• **Your assignment**: Pull each line with the string "Focus" from the entries.

Stored items
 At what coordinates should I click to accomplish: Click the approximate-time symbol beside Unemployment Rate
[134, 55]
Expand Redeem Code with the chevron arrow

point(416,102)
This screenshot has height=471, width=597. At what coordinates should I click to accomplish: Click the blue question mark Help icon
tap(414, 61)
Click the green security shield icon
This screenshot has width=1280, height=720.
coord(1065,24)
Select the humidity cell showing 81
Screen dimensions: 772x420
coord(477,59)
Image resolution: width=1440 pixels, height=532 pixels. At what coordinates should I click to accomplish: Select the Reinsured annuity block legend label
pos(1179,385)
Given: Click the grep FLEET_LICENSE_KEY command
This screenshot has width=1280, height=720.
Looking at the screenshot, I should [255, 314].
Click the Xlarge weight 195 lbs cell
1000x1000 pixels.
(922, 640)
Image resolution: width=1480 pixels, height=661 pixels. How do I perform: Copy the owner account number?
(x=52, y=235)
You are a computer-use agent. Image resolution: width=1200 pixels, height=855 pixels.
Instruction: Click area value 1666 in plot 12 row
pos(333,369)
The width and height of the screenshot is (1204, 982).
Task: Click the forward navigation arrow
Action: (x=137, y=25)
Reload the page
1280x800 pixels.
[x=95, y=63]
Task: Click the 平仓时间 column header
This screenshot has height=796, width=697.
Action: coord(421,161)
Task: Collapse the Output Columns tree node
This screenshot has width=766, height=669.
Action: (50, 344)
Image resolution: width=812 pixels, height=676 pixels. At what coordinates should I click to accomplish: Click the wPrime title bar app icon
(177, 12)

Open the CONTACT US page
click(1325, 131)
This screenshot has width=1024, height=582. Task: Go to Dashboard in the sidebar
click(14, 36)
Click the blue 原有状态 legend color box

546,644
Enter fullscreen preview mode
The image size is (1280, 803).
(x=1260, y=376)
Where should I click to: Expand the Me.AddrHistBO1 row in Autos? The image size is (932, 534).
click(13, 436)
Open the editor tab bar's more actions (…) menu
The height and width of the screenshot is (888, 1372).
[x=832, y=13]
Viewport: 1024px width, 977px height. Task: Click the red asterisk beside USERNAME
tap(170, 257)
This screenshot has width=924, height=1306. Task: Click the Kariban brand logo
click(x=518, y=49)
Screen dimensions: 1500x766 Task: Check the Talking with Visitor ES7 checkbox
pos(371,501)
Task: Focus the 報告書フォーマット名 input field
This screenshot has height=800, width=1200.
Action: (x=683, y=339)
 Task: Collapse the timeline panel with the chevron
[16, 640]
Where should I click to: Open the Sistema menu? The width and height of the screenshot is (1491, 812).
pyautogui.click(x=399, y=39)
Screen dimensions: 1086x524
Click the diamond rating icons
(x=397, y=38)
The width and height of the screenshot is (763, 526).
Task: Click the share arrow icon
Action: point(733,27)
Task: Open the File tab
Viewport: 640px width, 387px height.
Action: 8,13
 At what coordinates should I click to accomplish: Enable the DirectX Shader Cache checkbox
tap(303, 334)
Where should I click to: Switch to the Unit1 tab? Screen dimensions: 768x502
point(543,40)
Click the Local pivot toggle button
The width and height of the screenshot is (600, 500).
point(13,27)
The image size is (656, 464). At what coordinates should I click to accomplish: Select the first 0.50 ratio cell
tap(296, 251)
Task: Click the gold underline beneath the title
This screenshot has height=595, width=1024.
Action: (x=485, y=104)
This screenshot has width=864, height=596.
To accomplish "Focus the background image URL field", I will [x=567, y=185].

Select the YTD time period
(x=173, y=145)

• **Reply**:
Task: Focus the 報告書フォーマット名 input field
To accomplish "Focus the background image URL field", I will [x=567, y=185].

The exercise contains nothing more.